→ **PROMPT 1**:
Name every person the account of Mary Dean's time as a housemaid at Heaton Bank names.
→ **PROMPT 2**:
In the account of the Heaton Bank housemaid, what is the only source that refers to her time working there?
→ **PROMPT 3**:
Carry on the account of Mary Dean's service at Heaton Bank from its final sentence.

→ **PAGE EXTRACT**:
==*==

This was to be the story of Mary Dean of Didsbury and her time as a housemaid in the very big house of Sir Ralph Pendlebury, who lived at Heaton Bank in Heaton Mersey.
Sir Ralph described himself as the employer of 75 hands, and his house was recognized as a grand one, with a large “spacious entrance hall, with stone staircase, and dome light, a dinning room, breakfast room and study, five bedrooms, water closet and bathroom fitted up with a bath and hot and cold water”.
Added to which there was a wash house and laundry, sundry outhouses “with an excellent coach house and good stabling for five horses harness room and hayloft …… and a large conservatory heated by hot water” and finally a large south facing garden, well stocked with fruit trees, [and] commands a delightful and picturesque view of a great part of the county of Chester”.*
All of which meant that Mary Dean who along with a cook was the only domestic servant, must have had her work cut out.
Sadly, we will never know what she thought of the job, as the only reference to her time there comes from the 1851 census, which had been taken in the April of that year.
Just when she started and indeed when she left is unclear, but I know she was back in Didsbury by 1860 for the birth of her daughter, Elizabeth Jane.
Back then “service in a big house” remained one of the prime means for a young woman to earn a living, and it was usual for employers to recruit from outside the district, which ensured that the secrets of the family were less likely to become common gossip.
I doubt we will ever get to know how she got the job, but there was an informal arrangement by which clergy would write to neighouring parish churches, alerting them of vacancies in the big houses.
And for Mary, Heaton Mersey was close enough to her family in Didsbury to mean that the occasional visits home were easy enough.

==*==

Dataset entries
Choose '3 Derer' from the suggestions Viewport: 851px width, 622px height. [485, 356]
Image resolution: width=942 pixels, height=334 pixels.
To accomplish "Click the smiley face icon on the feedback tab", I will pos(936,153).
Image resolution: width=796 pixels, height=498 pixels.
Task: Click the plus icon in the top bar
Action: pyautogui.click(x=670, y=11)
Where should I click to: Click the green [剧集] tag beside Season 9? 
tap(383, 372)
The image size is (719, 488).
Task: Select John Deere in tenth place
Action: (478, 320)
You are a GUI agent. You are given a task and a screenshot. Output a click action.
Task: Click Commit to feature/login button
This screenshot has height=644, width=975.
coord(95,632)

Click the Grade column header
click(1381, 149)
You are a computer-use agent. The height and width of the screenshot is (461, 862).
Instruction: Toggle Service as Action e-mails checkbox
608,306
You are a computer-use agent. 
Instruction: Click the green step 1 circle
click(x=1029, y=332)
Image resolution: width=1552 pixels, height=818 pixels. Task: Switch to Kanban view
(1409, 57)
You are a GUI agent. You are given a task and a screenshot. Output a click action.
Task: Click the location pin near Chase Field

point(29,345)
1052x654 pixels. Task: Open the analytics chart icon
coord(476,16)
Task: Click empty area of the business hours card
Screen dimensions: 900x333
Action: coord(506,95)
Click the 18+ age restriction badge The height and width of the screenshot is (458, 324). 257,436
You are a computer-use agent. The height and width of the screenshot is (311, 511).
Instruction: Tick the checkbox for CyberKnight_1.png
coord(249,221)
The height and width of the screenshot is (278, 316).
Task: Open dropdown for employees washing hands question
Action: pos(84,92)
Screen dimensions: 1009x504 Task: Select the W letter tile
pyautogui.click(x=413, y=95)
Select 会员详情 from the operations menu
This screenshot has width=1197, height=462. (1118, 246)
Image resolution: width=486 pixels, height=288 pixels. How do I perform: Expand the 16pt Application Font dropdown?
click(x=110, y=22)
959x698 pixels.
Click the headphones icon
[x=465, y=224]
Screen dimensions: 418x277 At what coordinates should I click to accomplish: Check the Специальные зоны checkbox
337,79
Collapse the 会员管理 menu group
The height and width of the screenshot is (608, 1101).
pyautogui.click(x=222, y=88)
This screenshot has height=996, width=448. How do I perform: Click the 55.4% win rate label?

==*==

→ **WRITTEN ANSWER 1**:
Mary Dean, Sir Ralph Pendlebury, Elizabeth Jane

→ **WRITTEN ANSWER 2**:
The 1851 census, taken in April of that year.

→ **WRITTEN ANSWER 3**:
I suspect she would have walked, although there were always itinerant traders and even carriers plying the route from Manchester through Didsbury and the Heatons to Stockport who might have offered her a lift and perhaps even for free.
I would like to know more of her time as a housemaid, but as sometimes happens, there is no more.
Not that this is the end of the story of Mary, who I know was born in 1826, and spent her early life in Barlow Moor.
And at this point the story takes a surprising turn, because at her baptism in the parish church, her father gave his occupation as a weaver, a job he had been pursuing since at least 1821 when he married Mary Thompson.
Even using the rate Books and census returns it is difficult to pinpoint exactly where in Barlow Moor he lived, but I rather think it will have been one of the cottages which stretched north along Wilmslow Road from the junction with Barlow Moor Road.
I do know that he was paying three shillings a week, and his may be one the cottages which appear in a series of photographs, taken before 1880.
His name was Henry, and he is one of only a handful of Didsbury weavers that appear in the official records.
And his was a declining industry.
Handloom weaving was conducted in a wide arc both north and south of Manchester and in the areas bordering on northern Cheshire, Derbyshire, and the West Riding of Yorkshire.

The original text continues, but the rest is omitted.